HDR Tonemapped images seem to divide opinion much more than anything else... colour vs black & white, digital vs film. It tends to be something you either love or hate.
I believe that it's not so much the technique that is liked or loathed, but rather how it is implemented. Just because someone buys a top of the range camera, doesn't automatically mean they can take better photos than a camera from the bargain basement in the right hands. No matter what the equipment, subject or techniques, there are good and bad examples of how they are used or misused.
Not a Magic Fix
HDR will not fix a bad composition, poorly focused, uninteresting subject. No amount of Photoshopping can make a fundamentally flawed photo look great. Carefully executed, HDR can make it look better, but no truly awesome photos start life as something mediocre.

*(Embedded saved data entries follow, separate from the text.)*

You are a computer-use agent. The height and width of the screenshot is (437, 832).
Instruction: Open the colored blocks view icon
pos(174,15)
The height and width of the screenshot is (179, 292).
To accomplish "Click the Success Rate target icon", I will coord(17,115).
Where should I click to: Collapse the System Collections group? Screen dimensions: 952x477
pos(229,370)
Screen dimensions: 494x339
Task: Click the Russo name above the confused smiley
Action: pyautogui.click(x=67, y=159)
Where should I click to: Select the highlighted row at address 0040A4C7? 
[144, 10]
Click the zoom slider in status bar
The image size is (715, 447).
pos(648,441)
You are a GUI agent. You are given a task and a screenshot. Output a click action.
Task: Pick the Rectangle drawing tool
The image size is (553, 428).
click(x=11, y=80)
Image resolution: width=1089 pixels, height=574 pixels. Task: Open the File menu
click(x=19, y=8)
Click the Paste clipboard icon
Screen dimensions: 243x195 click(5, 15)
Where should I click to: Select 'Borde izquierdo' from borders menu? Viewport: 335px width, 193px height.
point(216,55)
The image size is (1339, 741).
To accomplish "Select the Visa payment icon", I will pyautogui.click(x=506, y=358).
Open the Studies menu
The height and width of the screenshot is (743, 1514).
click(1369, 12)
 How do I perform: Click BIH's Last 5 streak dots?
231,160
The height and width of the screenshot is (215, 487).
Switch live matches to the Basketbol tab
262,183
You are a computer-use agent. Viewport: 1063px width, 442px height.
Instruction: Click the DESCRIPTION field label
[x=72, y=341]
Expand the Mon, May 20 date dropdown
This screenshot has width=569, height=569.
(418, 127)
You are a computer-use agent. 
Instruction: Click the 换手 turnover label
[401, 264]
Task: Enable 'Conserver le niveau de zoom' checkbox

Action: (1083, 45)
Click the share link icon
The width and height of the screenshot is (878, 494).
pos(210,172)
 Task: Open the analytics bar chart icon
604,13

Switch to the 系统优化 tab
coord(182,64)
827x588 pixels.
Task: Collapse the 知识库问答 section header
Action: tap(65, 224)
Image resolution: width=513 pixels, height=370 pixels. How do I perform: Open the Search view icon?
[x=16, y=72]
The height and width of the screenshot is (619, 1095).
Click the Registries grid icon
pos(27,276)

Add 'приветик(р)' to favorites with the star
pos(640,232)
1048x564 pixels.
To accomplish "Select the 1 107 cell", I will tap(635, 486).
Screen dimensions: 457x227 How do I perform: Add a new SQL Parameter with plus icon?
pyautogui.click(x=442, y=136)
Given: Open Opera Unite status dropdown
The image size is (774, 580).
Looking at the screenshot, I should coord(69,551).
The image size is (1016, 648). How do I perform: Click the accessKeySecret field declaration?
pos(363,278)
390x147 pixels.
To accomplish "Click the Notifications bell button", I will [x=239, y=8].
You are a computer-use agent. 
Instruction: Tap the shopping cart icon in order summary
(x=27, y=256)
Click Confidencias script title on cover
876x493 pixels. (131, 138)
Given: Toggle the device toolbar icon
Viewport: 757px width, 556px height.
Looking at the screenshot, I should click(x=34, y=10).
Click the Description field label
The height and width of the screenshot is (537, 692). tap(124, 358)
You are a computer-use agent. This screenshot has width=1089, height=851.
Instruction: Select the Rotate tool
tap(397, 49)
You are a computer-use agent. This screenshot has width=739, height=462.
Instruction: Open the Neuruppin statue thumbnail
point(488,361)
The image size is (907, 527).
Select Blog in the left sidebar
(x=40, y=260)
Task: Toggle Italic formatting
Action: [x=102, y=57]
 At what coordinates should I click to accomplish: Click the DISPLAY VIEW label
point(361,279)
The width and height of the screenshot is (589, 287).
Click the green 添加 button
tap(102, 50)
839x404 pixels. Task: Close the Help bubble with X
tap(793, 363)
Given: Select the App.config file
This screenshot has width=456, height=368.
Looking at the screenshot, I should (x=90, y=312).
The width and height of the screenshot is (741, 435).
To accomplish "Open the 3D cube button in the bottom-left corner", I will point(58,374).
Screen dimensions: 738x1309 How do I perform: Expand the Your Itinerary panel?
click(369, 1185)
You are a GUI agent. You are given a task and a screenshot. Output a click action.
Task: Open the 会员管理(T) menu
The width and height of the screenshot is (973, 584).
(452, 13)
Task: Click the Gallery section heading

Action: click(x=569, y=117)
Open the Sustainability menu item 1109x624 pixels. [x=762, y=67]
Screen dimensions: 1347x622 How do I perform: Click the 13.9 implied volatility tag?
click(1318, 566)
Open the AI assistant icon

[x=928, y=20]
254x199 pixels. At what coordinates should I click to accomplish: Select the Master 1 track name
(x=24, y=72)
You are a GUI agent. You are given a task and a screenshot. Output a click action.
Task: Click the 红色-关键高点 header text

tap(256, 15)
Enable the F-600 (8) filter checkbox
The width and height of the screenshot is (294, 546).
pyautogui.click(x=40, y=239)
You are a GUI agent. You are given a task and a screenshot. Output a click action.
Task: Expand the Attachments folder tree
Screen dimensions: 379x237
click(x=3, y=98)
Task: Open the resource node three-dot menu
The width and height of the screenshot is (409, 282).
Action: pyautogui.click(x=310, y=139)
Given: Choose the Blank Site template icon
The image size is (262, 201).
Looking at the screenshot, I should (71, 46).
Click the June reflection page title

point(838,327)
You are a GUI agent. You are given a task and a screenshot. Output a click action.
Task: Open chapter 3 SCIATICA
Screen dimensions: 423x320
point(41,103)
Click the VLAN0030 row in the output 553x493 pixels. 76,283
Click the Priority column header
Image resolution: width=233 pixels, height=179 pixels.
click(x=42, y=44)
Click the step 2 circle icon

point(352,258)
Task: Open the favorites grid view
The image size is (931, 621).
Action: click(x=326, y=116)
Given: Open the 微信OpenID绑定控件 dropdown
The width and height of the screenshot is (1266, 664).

Just like any other technique, such as sharpening or colour correction, HDR can be poorly implemented. But conversely, when executed properly, I believe it can produce truly stunning results, the kind of output that has never been possible, until recently.
Re-defines the Rules
The HDR technique breaks through the barriers of existing camera technology, by allowing the photographer to regain the detail lost in the shadows or highlights. E.g. when inside on a sunny day, look out the window. Now take a single photo. It will be just about impossible to get that photo to look like what you're seeing... unless you combine multiple exposures. HDR makes it incredibly easy to create a photo where the interior and exterior are both correctly exposed.
Moderation is the Answer
But it's cheating... say the purists. Some people prefer the traditional photo look, with dark shadows and blown highlights. These are fine, if that's your intention. But what if you want to create a photo which looks more like the scene as you remember it?
My rule of thumb is to try and re-create the scene how I remember it, which means bringing back detail to the underexposed and overexposed areas, while trying to remain true to the overall exposure and colours. Sometimes I will blend back in parts of certain exposures, where the HDR technique fails. This happens at times on skies. HDR purists may turn their noses up at the very thought of this, but I'm not consciously trying to create an "overcooked HDR look" here.
I use Photomatix to generate HDR. So far it has given me the best results of any software I have tried, combined with ease of use. The interface isn't great, and mishandled it can produce some truly horrific results, but with some practice, I have yet to find a better/easier program. Tip of the day - keep the Light Smoothing on "Very High" and the Saturation no higher than 60, Micro-smoothing around 12, and Microcontrast around 5.
It Doesn't Fix Everything
Just as important, is to adjust the curves to create accurate contrast and colour balance. Some technical aspects also need to be taken care of, such as minimising noise while retaining detail, and correcting flaws, such as chromatic abberations. I will also regain the detail in shadows and highlights, always aware of not overdoing it. Just because you can bring back all the detail in a shadow area doesn't necessarily mean it's the right thing to do. At times, I will let the shadows or highlights max out.
Finally, I use a "Lab Colour" trick to add some punch to the colours - while bearing in mind once again, less is more - it's easy and tempting to overdo it. I'm not afraid to de-saturate the colours at times. Last of all, I'll do some sharpening which often really brings the whole shot to life.
OK, so I've gone a bit further than the HDR good vs evil debate. Overall, HDR is not to be feared... once it is understood and used carefully. While I have developed my own workflow for HDR photos, it is evolving, as I experiment and look for new techniques to improve my work.